Our investment in higher education is not only a sound investment for the future but it enables universities and higher education institutions to offer immediate and practical help to businesses and individuals in the downturn. I commend to the House the document produced last week by Universities UK, GuildHE and the Higher Education Funding Council. It gave a business contact for every single higher education institution, and it set out the practical support available from our universities.

The ProfitNet programme introduced by the university of Brighton brings together 500 companies across Sussex, and it has helped create supply chains, new processes and joint ventures. The business evolution service provided by the university of Staffordshire supports skills development and training at different levels, depending on employer requirements. Changes to the rate of VAT mean that universities, like other registered charities, will benefit financially for the 13 months in which the lower rate remains in force. Both Brighton and Staffordshire universities have said that the VAT cut will help them to step up their efforts on behalf of their local communities, and I very much welcome that.

Mr. David Willetts (Havant) (Con): As the Secretary of State knows, I gave him advance notice that in our debate on universities I hoped that he would take the opportunity to tell the House authoritatively how many students in 2009-10 will have a lower maintenance grant entitlement than in the current year, 2008-09. We have been trying for weeks to get that elementary fact out of the Secretary of State, so will he take the opportunity to give the House that figure?

STATED PROBLEM A: According to the debate passage, how many companies across Sussex does the ProfitNet programme bring together?

Element lookup records:
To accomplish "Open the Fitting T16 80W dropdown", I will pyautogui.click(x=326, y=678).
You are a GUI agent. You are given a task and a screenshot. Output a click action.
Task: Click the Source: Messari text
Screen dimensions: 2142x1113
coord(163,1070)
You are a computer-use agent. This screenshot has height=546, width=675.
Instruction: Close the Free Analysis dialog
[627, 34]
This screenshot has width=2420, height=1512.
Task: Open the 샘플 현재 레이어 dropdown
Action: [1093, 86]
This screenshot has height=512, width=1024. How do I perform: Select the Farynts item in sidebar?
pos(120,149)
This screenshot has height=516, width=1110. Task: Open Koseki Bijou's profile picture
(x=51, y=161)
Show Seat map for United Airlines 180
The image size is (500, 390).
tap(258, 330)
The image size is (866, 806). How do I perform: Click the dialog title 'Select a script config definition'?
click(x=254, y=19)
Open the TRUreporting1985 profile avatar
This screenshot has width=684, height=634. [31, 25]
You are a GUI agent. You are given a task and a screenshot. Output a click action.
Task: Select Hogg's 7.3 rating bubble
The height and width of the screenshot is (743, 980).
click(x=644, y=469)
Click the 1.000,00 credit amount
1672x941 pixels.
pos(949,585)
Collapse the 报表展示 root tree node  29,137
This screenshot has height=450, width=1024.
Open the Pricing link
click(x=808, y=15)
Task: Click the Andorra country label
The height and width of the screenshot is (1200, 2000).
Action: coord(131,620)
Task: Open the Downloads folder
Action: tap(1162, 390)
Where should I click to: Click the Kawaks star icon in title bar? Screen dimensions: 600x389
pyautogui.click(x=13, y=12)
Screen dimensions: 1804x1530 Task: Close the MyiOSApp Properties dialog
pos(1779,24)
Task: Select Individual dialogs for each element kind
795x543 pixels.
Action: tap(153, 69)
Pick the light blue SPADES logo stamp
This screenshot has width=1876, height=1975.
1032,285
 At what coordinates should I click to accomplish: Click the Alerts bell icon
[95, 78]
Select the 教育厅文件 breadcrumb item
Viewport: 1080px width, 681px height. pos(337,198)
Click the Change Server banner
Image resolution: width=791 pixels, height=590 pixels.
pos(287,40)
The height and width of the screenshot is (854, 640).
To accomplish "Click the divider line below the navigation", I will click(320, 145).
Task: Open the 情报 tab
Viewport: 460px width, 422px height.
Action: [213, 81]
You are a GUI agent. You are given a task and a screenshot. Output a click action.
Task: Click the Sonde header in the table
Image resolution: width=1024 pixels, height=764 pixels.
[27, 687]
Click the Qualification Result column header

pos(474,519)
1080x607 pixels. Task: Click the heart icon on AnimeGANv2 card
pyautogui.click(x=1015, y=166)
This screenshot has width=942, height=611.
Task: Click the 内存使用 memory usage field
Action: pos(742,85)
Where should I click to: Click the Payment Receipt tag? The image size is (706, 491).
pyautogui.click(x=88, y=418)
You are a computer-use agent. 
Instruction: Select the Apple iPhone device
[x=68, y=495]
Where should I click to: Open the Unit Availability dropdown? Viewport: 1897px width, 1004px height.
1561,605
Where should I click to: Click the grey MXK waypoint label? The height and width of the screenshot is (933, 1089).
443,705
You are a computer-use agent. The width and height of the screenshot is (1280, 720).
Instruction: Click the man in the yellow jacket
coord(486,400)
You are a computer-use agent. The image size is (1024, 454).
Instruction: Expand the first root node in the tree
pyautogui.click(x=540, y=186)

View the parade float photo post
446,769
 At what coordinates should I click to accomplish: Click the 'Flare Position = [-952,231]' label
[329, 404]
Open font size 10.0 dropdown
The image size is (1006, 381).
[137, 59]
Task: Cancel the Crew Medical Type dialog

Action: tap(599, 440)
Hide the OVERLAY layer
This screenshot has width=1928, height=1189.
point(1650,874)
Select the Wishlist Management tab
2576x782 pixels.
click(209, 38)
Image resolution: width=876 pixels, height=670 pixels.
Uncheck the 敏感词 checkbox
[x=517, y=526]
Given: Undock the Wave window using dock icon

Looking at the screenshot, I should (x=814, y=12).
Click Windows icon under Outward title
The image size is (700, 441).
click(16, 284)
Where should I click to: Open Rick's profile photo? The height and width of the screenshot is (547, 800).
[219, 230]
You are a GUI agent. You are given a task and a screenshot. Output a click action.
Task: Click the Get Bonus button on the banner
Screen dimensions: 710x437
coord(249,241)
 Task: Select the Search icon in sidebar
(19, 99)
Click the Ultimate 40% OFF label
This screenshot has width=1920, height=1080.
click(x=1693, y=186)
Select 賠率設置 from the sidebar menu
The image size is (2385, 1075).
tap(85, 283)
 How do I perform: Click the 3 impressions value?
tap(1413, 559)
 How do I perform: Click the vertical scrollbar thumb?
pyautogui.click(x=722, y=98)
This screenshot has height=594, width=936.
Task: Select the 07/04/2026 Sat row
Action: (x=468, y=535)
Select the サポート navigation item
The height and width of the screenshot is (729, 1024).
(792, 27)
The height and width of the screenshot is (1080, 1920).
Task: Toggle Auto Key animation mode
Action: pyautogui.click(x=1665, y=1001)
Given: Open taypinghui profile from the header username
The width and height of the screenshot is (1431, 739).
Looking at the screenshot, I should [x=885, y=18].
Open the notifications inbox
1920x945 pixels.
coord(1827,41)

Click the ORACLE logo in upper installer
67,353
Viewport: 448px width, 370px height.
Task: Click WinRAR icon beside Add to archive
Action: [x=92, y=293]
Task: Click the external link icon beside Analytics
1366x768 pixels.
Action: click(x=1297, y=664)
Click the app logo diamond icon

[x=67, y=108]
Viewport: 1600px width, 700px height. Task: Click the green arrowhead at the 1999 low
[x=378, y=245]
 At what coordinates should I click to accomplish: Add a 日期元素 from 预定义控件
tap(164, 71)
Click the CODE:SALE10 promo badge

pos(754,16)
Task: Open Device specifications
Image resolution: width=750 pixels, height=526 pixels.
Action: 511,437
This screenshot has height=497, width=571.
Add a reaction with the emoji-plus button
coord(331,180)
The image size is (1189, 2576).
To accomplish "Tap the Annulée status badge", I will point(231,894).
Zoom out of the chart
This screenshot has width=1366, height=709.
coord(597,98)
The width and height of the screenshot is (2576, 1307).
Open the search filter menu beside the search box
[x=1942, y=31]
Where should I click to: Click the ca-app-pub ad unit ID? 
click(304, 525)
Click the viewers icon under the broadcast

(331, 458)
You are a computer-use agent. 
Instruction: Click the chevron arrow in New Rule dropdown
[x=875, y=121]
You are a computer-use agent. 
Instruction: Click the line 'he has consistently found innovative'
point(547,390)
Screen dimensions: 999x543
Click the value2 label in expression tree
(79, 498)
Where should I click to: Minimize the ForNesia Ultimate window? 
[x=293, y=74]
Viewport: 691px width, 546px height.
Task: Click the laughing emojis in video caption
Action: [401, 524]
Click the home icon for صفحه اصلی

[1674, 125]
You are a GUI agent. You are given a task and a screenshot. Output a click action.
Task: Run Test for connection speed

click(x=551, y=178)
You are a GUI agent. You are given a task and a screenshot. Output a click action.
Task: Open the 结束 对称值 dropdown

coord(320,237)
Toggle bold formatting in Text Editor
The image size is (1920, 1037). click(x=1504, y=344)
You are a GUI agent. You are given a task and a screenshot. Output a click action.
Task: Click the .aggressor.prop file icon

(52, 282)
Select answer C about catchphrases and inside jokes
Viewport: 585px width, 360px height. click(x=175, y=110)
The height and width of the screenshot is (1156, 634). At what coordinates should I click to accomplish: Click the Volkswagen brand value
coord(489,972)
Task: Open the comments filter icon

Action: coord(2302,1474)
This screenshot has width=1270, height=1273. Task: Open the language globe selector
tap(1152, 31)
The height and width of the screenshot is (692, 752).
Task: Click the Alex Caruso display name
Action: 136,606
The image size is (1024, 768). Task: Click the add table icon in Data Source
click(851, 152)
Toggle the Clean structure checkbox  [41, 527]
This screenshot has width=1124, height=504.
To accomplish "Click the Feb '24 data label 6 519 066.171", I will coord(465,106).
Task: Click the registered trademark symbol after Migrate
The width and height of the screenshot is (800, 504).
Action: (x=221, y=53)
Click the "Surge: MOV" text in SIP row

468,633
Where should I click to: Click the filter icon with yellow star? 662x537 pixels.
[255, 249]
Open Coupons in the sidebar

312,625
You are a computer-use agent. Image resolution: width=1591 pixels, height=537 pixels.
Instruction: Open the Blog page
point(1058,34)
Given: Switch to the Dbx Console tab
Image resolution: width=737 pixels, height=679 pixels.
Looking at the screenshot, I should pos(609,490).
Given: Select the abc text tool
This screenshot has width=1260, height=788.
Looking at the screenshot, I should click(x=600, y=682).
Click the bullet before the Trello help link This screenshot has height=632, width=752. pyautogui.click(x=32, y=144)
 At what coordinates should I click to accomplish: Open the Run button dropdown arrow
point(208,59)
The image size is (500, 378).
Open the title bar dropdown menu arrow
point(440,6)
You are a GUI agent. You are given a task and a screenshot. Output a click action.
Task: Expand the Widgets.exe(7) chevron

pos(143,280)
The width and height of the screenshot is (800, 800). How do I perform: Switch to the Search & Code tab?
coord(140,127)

STATED PROBLEM B: Rewrite the entries from their first line through the line containing "pos(120,149)", replacing "GUI agent" with "interface agent" and leaving everything else unchanged.

WRITTEN SOLUTION A: 500 companies.

WRITTEN SOLUTION B:
To accomplish "Open the Fitting T16 80W dropdown", I will pyautogui.click(x=326, y=678).
You are a interface agent. You are given a task and a screenshot. Output a click action.
Task: Click the Source: Messari text
Screen dimensions: 2142x1113
coord(163,1070)
You are a computer-use agent. This screenshot has height=546, width=675.
Instruction: Close the Free Analysis dialog
[627, 34]
This screenshot has width=2420, height=1512.
Task: Open the 샘플 현재 레이어 dropdown
Action: [1093, 86]
This screenshot has height=512, width=1024. How do I perform: Select the Farynts item in sidebar?
pos(120,149)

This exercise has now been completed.